__WHAT NEEDS TO BE DONE__:
Find the word "last" in the data below and copy each line that holds it.

START SUPPLIED INFORMATION

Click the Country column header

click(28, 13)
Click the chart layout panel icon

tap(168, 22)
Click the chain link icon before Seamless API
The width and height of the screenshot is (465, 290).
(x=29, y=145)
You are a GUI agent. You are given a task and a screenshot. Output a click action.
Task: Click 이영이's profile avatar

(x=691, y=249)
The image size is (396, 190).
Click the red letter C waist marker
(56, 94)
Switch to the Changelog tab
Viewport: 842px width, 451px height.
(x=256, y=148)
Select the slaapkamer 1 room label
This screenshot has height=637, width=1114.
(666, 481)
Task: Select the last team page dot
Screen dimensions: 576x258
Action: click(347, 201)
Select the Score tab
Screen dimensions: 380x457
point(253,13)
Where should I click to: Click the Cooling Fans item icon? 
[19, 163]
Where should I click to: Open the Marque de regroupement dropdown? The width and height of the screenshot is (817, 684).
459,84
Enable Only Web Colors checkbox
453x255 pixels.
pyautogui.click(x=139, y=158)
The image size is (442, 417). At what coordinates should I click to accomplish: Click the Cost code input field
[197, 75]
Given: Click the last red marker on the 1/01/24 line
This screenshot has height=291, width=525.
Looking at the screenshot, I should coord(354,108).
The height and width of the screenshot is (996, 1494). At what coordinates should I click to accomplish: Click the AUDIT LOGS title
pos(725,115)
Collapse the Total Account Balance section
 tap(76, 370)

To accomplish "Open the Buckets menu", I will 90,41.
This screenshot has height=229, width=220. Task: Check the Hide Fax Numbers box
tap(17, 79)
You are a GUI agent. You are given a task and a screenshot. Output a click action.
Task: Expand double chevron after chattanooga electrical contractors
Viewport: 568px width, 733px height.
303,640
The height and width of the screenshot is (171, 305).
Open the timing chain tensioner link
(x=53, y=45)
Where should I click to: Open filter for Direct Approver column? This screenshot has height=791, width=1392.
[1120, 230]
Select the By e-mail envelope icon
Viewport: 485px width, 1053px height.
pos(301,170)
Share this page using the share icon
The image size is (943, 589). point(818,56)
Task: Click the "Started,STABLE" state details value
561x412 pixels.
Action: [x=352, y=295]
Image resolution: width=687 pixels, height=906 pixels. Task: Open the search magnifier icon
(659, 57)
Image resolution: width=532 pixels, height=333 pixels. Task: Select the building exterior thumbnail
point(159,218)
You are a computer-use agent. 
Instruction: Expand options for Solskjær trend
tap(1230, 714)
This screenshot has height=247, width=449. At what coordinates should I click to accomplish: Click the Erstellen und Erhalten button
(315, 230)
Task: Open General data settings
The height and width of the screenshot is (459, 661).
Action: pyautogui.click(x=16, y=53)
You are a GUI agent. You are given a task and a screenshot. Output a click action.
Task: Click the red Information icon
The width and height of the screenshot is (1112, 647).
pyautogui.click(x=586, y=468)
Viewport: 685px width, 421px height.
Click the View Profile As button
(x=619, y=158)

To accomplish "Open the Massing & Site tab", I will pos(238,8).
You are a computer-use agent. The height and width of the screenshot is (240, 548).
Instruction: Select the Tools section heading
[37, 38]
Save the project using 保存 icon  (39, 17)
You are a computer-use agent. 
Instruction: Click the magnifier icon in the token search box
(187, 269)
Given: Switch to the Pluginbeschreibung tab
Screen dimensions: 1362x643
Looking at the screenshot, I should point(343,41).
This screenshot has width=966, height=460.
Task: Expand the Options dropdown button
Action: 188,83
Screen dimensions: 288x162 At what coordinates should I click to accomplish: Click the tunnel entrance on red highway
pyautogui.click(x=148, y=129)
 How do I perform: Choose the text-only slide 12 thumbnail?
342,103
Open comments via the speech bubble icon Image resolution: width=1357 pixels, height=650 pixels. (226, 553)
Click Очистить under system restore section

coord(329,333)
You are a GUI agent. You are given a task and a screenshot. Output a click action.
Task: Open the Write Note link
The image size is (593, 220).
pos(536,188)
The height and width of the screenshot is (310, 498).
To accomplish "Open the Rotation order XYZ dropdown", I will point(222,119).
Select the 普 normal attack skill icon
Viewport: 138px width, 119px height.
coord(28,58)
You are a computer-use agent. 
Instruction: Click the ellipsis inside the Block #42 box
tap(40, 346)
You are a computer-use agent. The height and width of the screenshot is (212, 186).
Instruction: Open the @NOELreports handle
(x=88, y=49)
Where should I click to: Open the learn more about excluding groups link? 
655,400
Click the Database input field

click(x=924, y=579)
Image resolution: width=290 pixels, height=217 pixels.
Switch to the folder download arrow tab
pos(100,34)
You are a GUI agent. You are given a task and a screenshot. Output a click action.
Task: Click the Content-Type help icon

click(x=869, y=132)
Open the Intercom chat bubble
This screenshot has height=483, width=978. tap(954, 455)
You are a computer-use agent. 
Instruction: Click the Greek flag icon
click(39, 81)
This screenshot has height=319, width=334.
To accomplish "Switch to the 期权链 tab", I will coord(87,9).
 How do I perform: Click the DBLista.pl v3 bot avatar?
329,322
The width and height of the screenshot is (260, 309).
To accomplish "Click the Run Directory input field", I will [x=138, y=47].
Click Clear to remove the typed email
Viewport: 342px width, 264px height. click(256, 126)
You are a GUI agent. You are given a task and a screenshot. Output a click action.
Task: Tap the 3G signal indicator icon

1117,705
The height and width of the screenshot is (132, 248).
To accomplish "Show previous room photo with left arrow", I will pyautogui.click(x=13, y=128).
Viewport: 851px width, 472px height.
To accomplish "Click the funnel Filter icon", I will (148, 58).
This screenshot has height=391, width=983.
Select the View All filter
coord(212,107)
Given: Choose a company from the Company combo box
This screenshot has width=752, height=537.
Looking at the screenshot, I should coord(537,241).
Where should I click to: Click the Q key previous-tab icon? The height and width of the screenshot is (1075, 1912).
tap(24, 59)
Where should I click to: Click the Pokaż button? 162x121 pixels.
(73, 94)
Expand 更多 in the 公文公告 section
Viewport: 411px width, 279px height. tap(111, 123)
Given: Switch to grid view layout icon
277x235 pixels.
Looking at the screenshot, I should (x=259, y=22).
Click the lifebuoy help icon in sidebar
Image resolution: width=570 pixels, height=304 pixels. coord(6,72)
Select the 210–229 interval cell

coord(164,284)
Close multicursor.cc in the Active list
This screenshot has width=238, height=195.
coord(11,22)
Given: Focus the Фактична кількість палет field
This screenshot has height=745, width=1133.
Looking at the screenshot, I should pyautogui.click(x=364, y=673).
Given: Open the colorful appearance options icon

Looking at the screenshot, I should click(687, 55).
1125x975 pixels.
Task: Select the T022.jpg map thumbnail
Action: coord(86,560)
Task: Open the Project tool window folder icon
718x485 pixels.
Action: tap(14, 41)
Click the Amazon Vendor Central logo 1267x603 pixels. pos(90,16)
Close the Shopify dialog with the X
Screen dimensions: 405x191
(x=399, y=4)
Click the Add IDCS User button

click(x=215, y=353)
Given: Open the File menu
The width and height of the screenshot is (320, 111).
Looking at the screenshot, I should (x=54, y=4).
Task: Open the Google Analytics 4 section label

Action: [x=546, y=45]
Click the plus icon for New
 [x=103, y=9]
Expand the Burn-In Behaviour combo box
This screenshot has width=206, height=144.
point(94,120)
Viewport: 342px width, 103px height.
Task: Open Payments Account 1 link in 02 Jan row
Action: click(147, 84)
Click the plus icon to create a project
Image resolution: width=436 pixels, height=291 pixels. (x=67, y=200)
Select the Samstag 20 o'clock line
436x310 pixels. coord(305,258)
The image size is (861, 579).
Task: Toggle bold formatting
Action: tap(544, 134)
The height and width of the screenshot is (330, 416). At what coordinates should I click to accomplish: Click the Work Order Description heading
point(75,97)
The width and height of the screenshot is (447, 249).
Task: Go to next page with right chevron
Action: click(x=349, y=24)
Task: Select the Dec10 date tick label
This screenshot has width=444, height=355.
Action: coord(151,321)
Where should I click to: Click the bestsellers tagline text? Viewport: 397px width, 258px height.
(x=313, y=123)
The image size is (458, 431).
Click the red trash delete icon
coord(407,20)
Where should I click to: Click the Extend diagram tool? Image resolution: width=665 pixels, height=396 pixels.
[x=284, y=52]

END SUPPLIED INFORMATION

__RESPONSE TO THE EXERCISE__:
Task: Select the last team page dot
Given: Click the last red marker on the 1/01/24 line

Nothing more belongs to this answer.